Provided information section start

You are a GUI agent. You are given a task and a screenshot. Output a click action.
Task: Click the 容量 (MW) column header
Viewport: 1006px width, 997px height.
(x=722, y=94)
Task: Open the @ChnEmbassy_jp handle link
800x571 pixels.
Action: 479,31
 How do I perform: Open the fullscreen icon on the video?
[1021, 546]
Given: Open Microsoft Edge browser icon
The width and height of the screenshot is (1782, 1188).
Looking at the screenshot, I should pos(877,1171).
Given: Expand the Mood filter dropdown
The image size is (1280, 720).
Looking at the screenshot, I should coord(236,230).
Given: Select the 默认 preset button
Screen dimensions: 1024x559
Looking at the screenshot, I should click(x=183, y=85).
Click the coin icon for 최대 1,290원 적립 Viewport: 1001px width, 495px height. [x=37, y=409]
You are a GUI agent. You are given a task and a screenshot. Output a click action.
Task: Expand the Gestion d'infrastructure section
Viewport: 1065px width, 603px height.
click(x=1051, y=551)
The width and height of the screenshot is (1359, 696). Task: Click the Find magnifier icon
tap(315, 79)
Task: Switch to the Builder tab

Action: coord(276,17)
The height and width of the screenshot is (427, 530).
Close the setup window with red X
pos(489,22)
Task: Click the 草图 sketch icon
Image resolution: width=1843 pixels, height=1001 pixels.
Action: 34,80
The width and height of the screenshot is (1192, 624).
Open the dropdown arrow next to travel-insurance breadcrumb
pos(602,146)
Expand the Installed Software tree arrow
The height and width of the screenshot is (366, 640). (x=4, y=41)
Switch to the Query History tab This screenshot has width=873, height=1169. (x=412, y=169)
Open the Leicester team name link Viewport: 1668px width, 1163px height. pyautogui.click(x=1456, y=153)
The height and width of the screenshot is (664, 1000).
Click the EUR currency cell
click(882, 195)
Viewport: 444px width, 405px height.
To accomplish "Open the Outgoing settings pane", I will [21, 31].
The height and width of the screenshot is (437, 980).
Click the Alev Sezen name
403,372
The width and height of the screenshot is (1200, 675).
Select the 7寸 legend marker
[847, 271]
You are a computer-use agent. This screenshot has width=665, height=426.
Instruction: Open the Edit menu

Provided information section end

All that is needed is the line containing "Select the 7寸 legend marker" and each line after it to the end of the data above, set down exactly.

Select the 7寸 legend marker
[847, 271]
You are a computer-use agent. This screenshot has width=665, height=426.
Instruction: Open the Edit menu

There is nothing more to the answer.